Dilanjutkan dengan Suikerbond (serikat buruh gula) pada 1906, Cultuurbond Vereeniging v. Asistenten in Deli (serikat pengawas perkebunan Deli) pada 1907, dan Vereeniging von Spoor en Tramweg Personeel in Ned-Indie (serikat buruh kereta api dan trem) di tahun 1908. Serikat-serikat buruh semula berada di bawah kendali Eropa, secara perlahan buruh pribumi mulai bergabung.[5] Vereniging van Spoor-en Tramwegpersoneel (VSTP) adalah serikat buruh kereta api dan trem pertama, berdiri pada 14 November 1908. Organisasi ini memiliki akar gerakan radikal melawan ketidakadilan yang diciptakan sistem kolonial. Gerakan protes buruh menjadi awal gerakan sosial modern, menggantikan gerakan-gerakan sosial sebelumnya berbasis tradisional. Sneevliet [6] menjadikan VSTP terbuka bagi buruh pribumi. Dalam organisasi sudah mulai diperkenalkan pentingnya pembukaan cabang, pertemuan tahunan, penarikan sumbangan anggota, dsb. Karena VSTP bergerak radikal membela kepentingan pegawai-pegawai pribumi yang miskin, dalam jangka waktu singkat anggota serikat menjadi dua kali lipat, dan sebagian besar pribumi. Pada tahun 1920 telah tercatat sekitar 100 serikat buruh dengan 100.000 anggota.

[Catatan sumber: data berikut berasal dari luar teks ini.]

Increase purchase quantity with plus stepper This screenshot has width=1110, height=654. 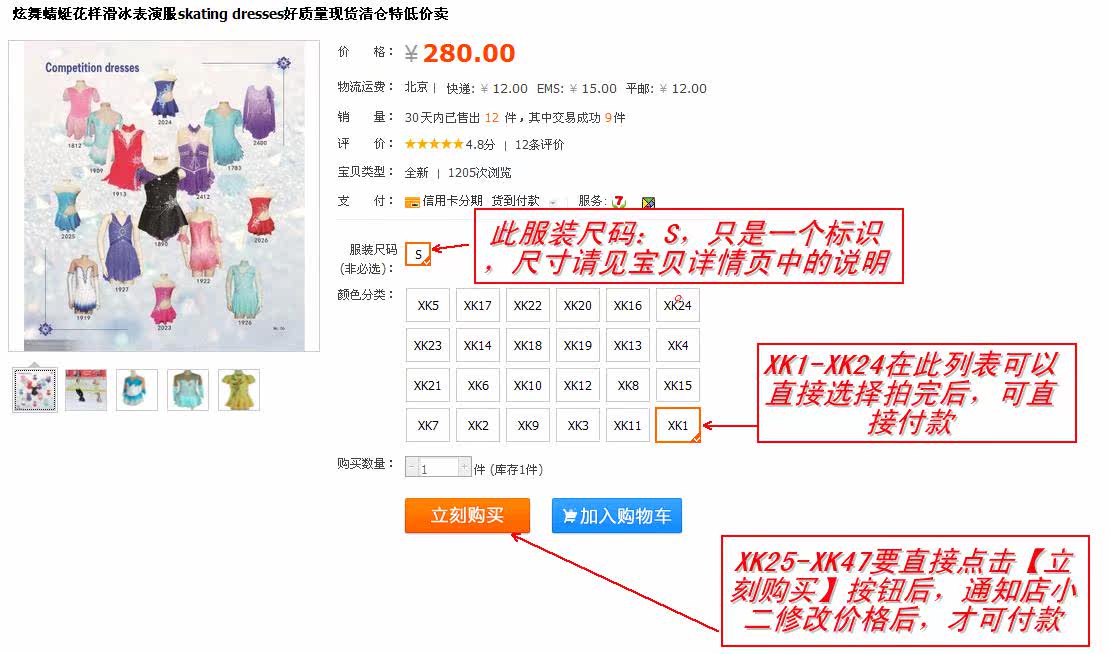[464, 466]
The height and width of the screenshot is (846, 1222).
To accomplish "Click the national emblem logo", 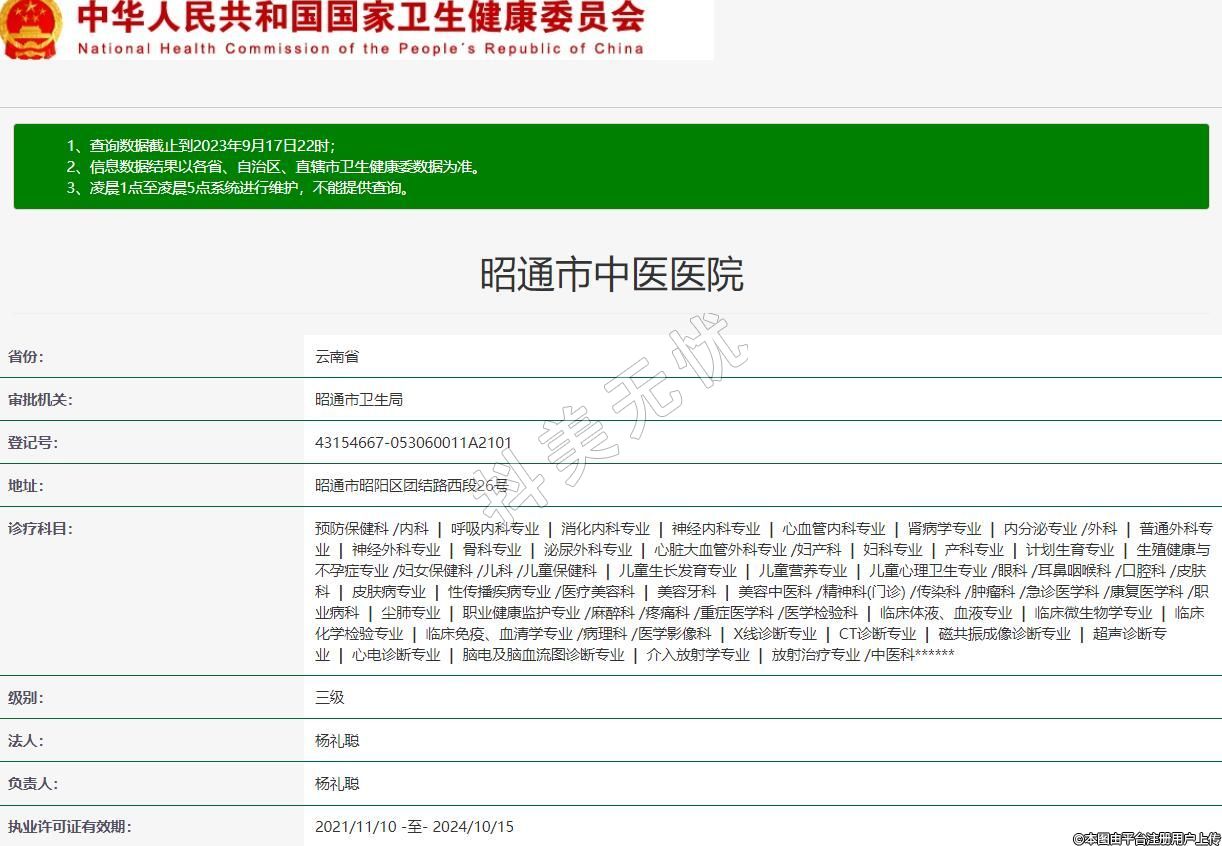I will 30,28.
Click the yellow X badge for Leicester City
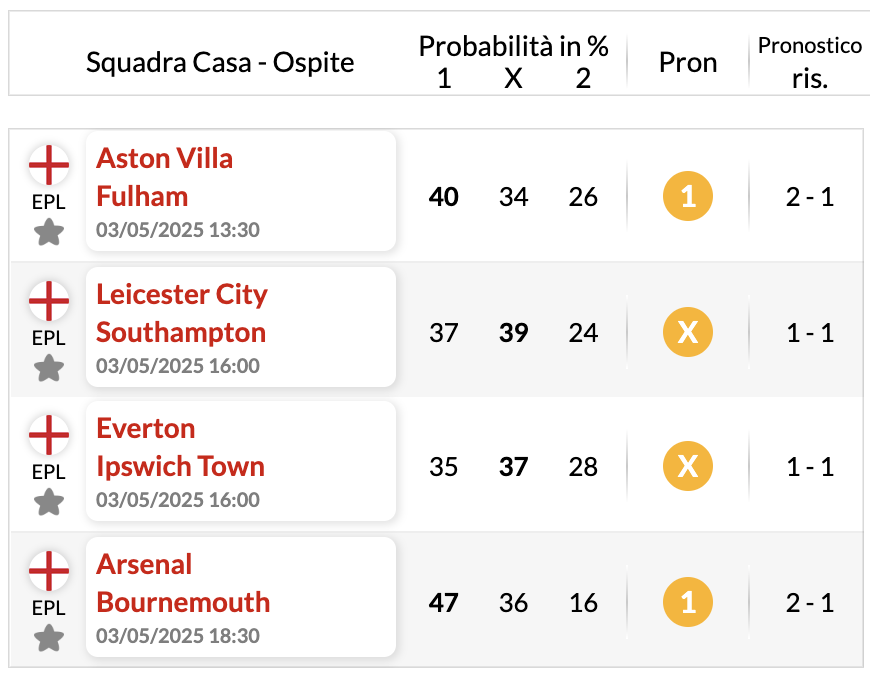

Hal ini tidak terlepas upaya propaganda yang dilakukan oleh aktivis buruh dengan berbagai macam cara seperti pamflet, surat kabar, dan selebaran. Peningkatan jumlah buruh upahan di perkotaan yang terus meluas, dan sadar akan kondisi eksploitatif tempat mereka bekerja dan hidup, serta mulai percaya bahwa mereka mampu melakukan perbaikan.

Pada zaman itu, serikat buruh sudah secara aktif dalam usaha kerasnya meningkatkan upah dan juga memperbaiki kondisi kerja bagi para anggota, melalui berbagai cara salah satunya adalah pemogokan. Setelah Perang Dunia I serikat-serikat buruh melakukan gelombang pemogokan yang berkesinambungan dan cukup berhasil sampai 1921. Timbulnya gerakan buruh di kalangan bangsa Indonesia merupakan suatu letupan reaksi yang muncul akibat terkoyaknya harga diri sebagai suatu bangsa yang merasa terkungkung hidup dalam penjajahan.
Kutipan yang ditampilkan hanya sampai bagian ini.